Sundays in Mark (57) Gethsemene (2)

Continuing our simple Sunday reflections in the Gospel of Mark and the events in the Garden of Gethsemene.

Jesus detaches himself from his three companions and prays audibly that he might be exempt from ‘the hour’ and ‘this cup’. Both refer to his betrayal, impending arrest and execution. Back in 10:38 Jesus had referred to ‘the ‘cup’ with which he would drink – a cup of suffering and wrath. His prayer to his Father here shows that this cup is a cup that ‘belongs to God’ – a cup of divine judgement.

His ‘Abba’ prayer reveals a unique, close Father-Son relationship, yet this closeness does not mean the Father takes away the cup, or that the Son refuses to drink it. Jesus’ mission is a triune partnership: the obedient Son, sent by the Father, empowered by the Spirit.

A joint mission that is now leading straight towards Jesus’ voluntary, self-giving confrontation with all the physical, spiritual and political powers allied against him.

So while Jesus appears to face this fate alone (the disciples fail to ‘get’ what is going on and are asleep every time Jesus returns), behind the scenes, and despite appearances, his Father is with him.

The looming cross will be no accident or merely a verdict of ‘sinners’ (vs 41). Against all logic and expectation, it will reflect the astonishing decision, planning and self-giving action of God.

No wonder Paul later would talk of the mystery of God’s salvation being revealed.

The cross? No-one sees it coming but the Son of Man.


35 Going a little farther, he fell to the ground and prayed that if possible the hour might pass from him. 36 “Abba, Father,” he said, “everything is possible for you. Take this cup from me. Yet not what I will, but what you will.”

37 Then he returned to his disciples and found them sleeping. “Simon,” he said to Peter, “are you asleep? Couldn’t you keep watch for one hour? 38 Watch and pray so that you will not fall into temptation. The spirit is willing, but the flesh is weak.”

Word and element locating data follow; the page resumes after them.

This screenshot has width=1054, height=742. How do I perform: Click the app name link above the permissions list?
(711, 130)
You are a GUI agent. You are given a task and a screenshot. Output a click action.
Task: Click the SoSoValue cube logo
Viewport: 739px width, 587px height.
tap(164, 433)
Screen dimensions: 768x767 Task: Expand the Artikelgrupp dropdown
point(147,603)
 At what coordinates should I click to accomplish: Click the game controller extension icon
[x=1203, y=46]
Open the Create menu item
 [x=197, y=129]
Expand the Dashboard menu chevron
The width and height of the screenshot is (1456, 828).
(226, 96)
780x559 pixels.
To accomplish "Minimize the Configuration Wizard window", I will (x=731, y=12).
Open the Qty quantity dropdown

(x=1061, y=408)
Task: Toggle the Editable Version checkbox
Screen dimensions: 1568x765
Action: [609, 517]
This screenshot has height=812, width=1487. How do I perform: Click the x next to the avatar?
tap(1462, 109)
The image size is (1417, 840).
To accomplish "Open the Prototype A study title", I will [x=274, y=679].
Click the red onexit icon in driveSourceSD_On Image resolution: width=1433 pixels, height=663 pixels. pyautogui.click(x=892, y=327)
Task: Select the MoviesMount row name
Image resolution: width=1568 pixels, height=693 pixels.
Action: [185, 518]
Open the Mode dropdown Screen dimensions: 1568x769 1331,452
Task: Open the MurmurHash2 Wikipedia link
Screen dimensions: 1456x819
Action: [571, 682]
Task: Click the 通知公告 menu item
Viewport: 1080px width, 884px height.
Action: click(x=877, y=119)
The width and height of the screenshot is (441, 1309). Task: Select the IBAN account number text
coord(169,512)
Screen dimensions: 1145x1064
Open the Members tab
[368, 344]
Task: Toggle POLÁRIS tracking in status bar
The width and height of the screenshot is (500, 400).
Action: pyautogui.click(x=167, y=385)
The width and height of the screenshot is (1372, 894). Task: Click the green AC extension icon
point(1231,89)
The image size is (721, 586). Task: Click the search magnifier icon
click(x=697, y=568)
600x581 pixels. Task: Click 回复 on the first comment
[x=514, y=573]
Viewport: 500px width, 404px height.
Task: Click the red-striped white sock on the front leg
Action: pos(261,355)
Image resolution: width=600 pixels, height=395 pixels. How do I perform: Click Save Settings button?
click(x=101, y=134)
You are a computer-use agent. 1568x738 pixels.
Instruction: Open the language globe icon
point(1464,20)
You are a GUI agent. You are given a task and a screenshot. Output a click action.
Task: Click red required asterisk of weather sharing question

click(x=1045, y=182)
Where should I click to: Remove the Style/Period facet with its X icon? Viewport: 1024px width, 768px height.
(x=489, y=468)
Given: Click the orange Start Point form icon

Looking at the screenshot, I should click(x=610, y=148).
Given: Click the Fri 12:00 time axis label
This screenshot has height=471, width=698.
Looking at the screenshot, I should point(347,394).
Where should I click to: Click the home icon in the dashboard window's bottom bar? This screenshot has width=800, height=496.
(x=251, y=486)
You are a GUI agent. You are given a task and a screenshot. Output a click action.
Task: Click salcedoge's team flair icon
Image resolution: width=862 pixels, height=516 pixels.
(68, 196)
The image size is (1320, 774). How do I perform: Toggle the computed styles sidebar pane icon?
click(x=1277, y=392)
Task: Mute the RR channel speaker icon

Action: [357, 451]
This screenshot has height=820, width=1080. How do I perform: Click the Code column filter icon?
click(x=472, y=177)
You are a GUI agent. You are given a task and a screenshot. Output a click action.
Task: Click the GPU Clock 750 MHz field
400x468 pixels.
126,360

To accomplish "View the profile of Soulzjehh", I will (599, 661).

39 Once more he went away and prayed the same thing. 40 When he came back, he again found them sleeping, because their eyes were heavy. They did not know what to say to him.

41 Returning the third time, he said to them, “Are you still sleeping and resting? Enough! The hour has come. Look, the Son of Man is delivered into the hands of sinners. 42 Rise! Let us go! Here comes my betrayer!”